Although the doctrine does not shift the burden of proof to the defendant, it "ordinarily assures the plaintiff a prima facie case that will survive summary judgment." Murray, supra, 185 N.J. at 193. When the doctrine applies, a defendant can secure a directed verdict only if his or her countervailing proofs are so overwhelming that they "destroy any reasonable inference of negligence and leave no room for reasonable doubt concerning defendant's lack of negligence." Ibid.

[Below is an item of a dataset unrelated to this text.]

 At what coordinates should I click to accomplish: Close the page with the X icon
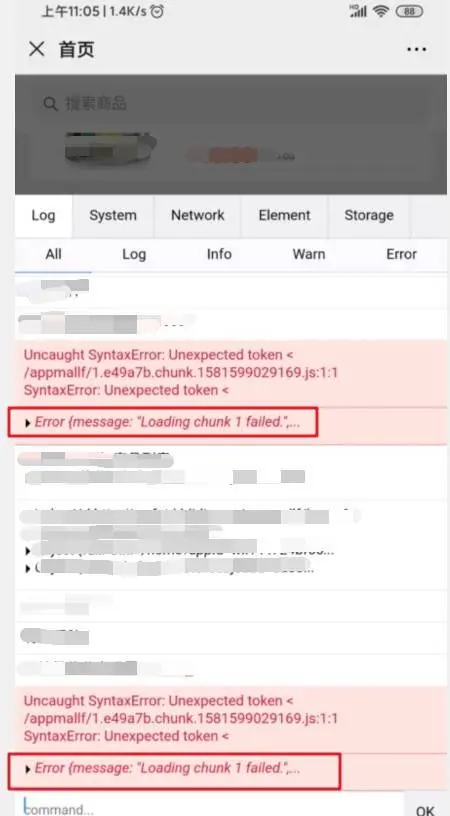(36, 49)
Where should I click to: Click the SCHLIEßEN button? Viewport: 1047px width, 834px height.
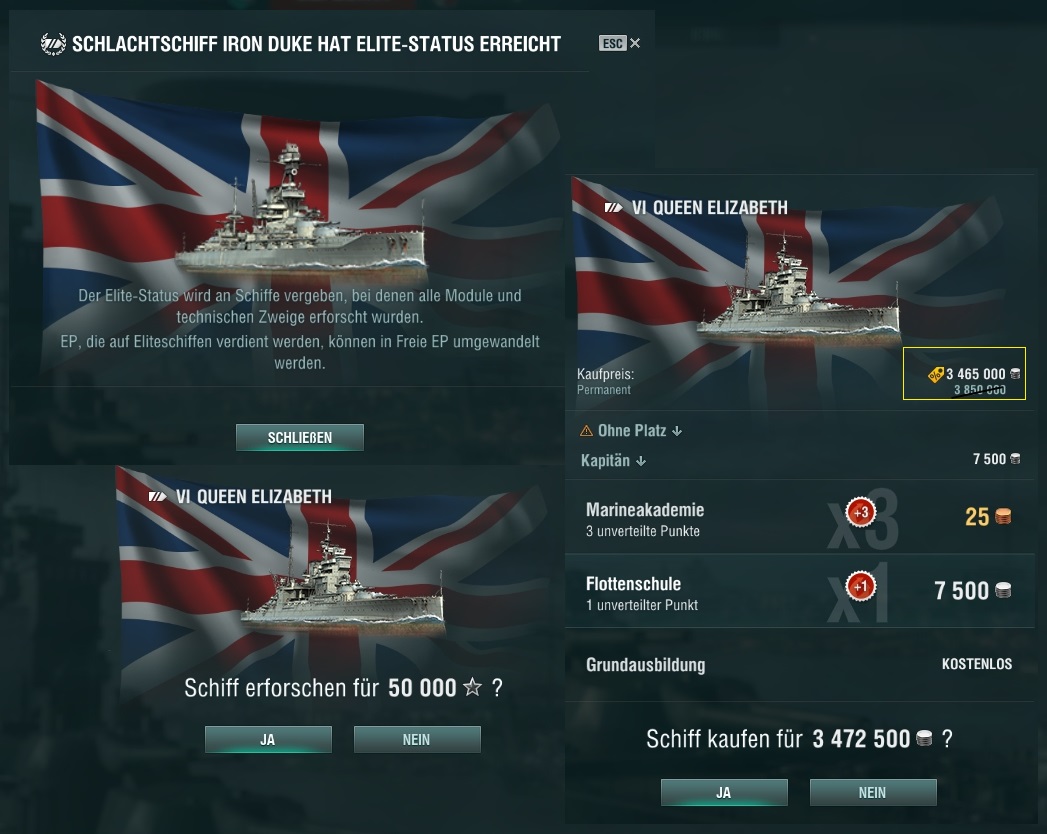(x=300, y=437)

Plaintiff argues that Judge Brock erred in refusing to allow the invocation of the doctrine of res ipsa loquitur based upon her finding that there was no showing of exclusive control by any of the defendants. However, the judge's finding regarding the exclusive control prong was premised on the fact that with the exception of the single day when a Norsemen electrician allegedly reconnected the misplaced cables, it was Saitta or some other Globus electrician who was in exclusive control of the box since July when Norsemen completed its work. Saitta performed work in the box since the summer, and he was working alone in the box on the day of the accident. Therefore, we agree with Judge Brock that the instrumentality from which the accident arose was not within the exclusive control of any of the defendants, and her decision not to allow plaintiff to invoke res ipsa loquitur was correct.

Plaintiff's remaining arguments are without sufficient merit to warrant discussion in a written opinion. See R. 2:11-3(e)(1). In light of our decision the companion appeal is rendered moot.

Affirmed as to A-2466-06T1. A-3662-06T1 is dismissed as moot.